» Aim
Count the lines of the material below that contain the string "height". Reply with the number alone.

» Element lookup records

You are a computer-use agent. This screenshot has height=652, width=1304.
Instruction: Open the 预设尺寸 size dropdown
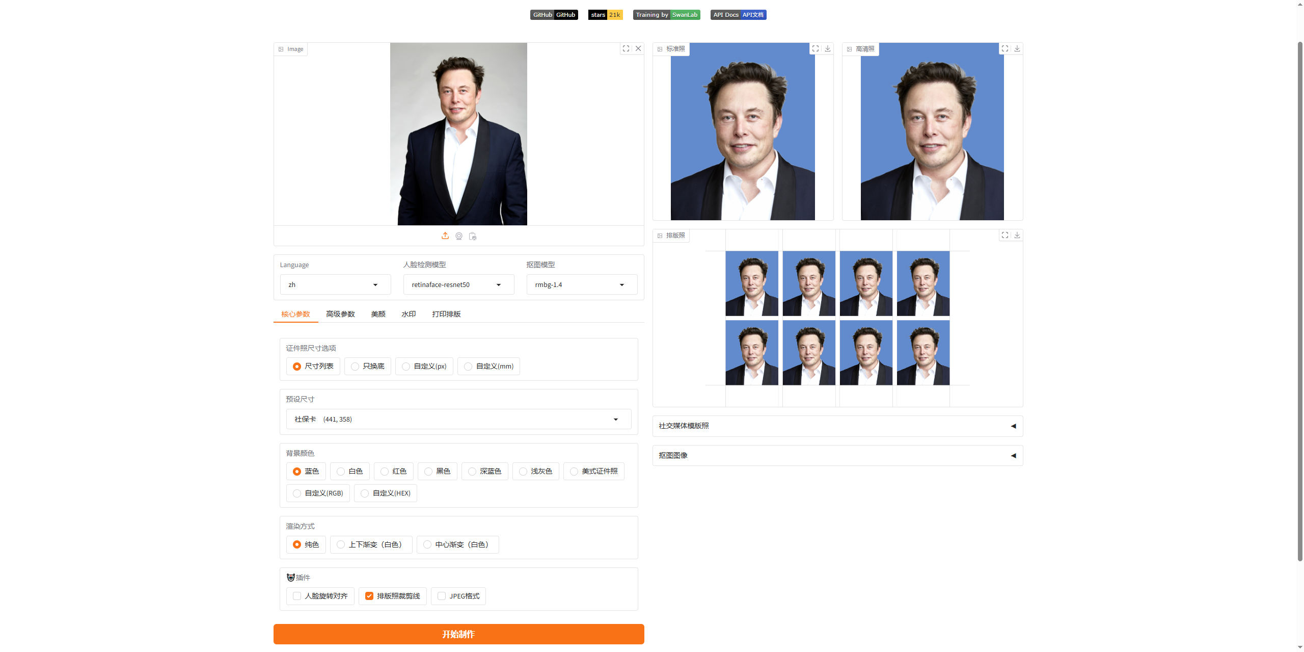pyautogui.click(x=458, y=419)
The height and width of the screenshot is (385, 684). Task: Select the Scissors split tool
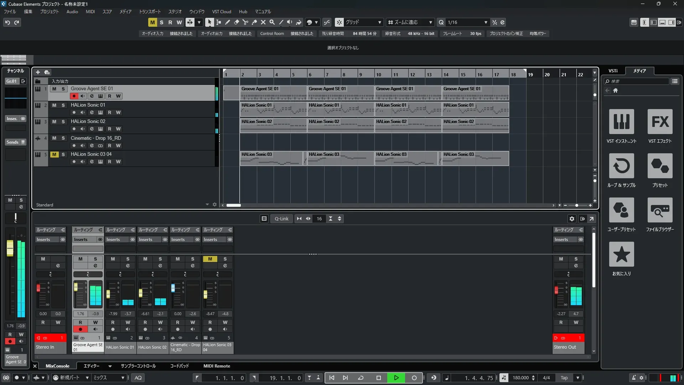[x=245, y=22]
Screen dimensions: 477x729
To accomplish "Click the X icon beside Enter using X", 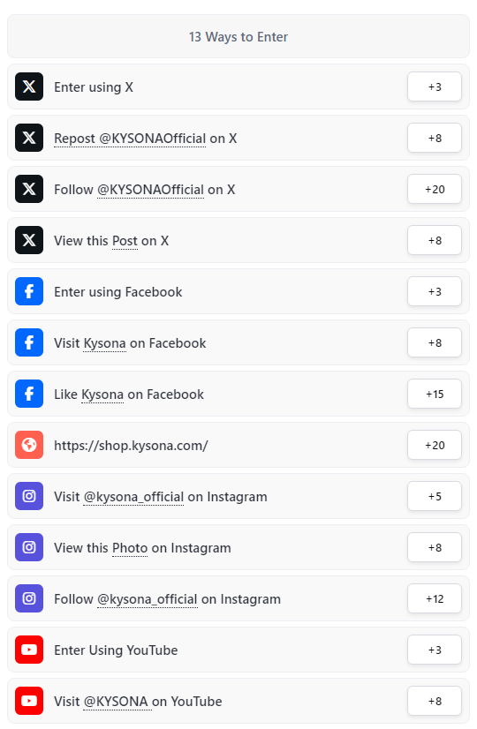I will 29,86.
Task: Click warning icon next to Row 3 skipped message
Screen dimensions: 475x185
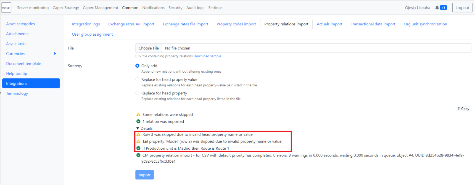Action: (138, 134)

» Result of this task
2